Replacement Housing by its very definition triggers conflict and angst between those who wish to absolutize the present and those who wish to embrace the future through progressive change. This creates a thorny problem for bureaucrats and politicians who, on one hand, desire the economic benefits and diversity of Replacement Housing efforts while on the other, must try to appease vocal constituents opposed to change.
In reality, Replacement Housing provides a windfall and net benefit for municipalities, replacing or upgrading obsolete housing, fostering economic diversity, while replenishing and growing tax revenues without public expenditures. This enables municipalities to collect fees for demolition, construction and inspection that helps pay the salaries of building officials, inspectors, and others while securing an enhanced revenue stream that provides municipal income for years to come.
Replacement Housing is a voluntary movement, privately funded by individuals willing to absorb the risks inherent and pay the taxes required to live the way they want in neighborhoods of their choice. It is governed by numerous factors both objective and subjective and is frangible with adjoining first-ring suburban municipalities more than willing to capitalize on any mis-steps in attempts to regulate or restrict it.
At its heart it is a private enterprise with its financial risks assumed by its builders and buyers. It is dependent upon a regulatory environment which makes it economically viable and competitively better than other options – and there competing options as many communities seek to secure its benefits.

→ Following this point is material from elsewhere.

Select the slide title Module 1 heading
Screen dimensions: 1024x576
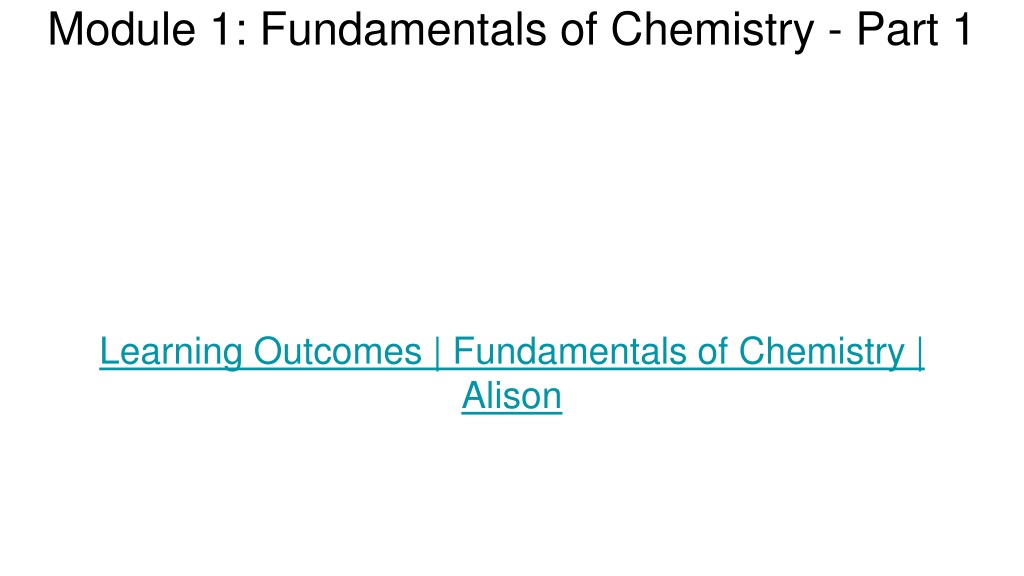[511, 29]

The replacement home is a municipal cash machine. With its clustering and nucleating potential it spurs other neighborhood improvements. When combined with explosive condo growth and development, it provides a substantial infusion of sorely-needed tax revenue, lessening the pressure to raise taxes on other citizens to fund the chronic shortfalls of revenue for police, schools, libraries, parks and other municipal priorities.

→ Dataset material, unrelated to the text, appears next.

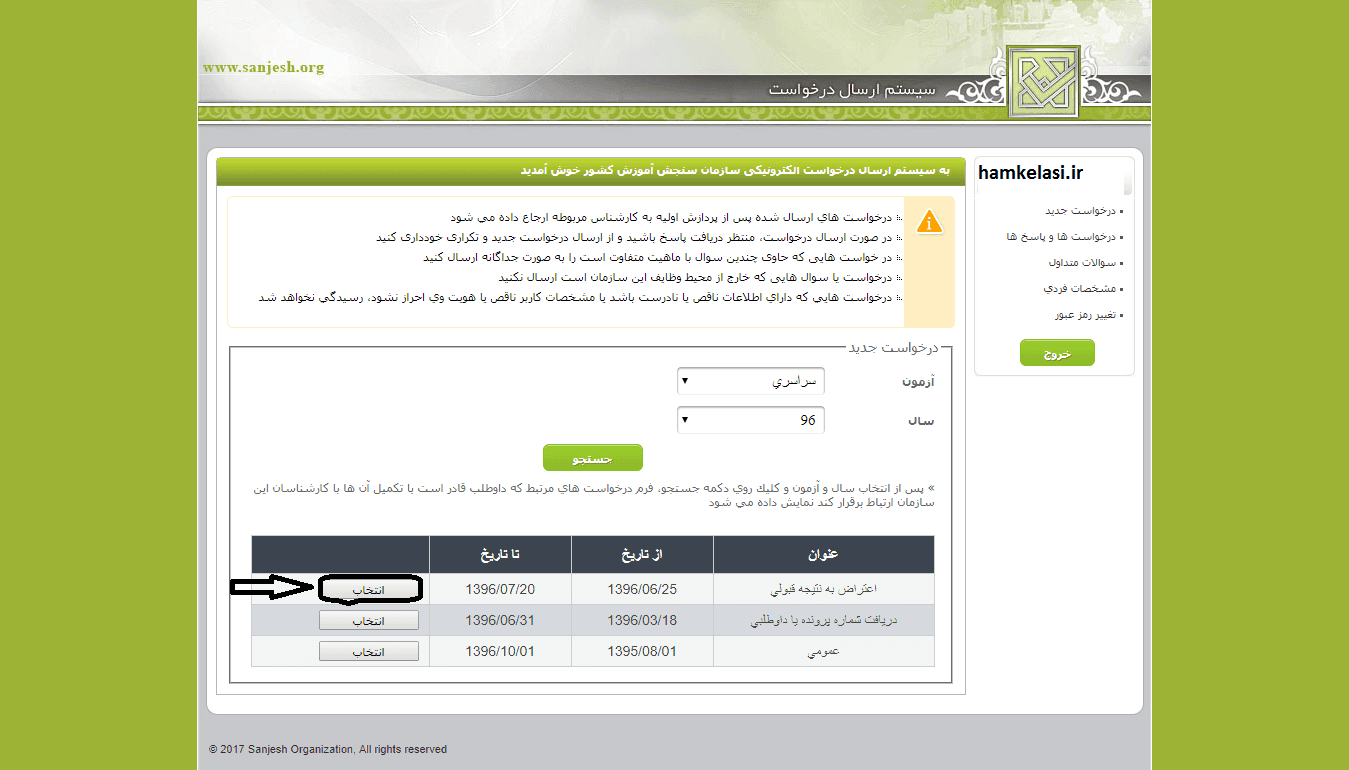Open the آزمون dropdown showing سراسري
Image resolution: width=1349 pixels, height=770 pixels.
click(751, 381)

Replacement Housing’s fiscal gift should not be taken for granted. The dollars at risk are far too important to its diverse and numerous stakeholders. One should remember that the owners of replacement homes have voluntarily committed to pay, as some would argue, more than their fair share to support their communities. They should perhaps be accorded more respect for their dedicated civic commitment. For, after all, when it comes to urban revitalization they are actually walking the walk, not just talking the talk.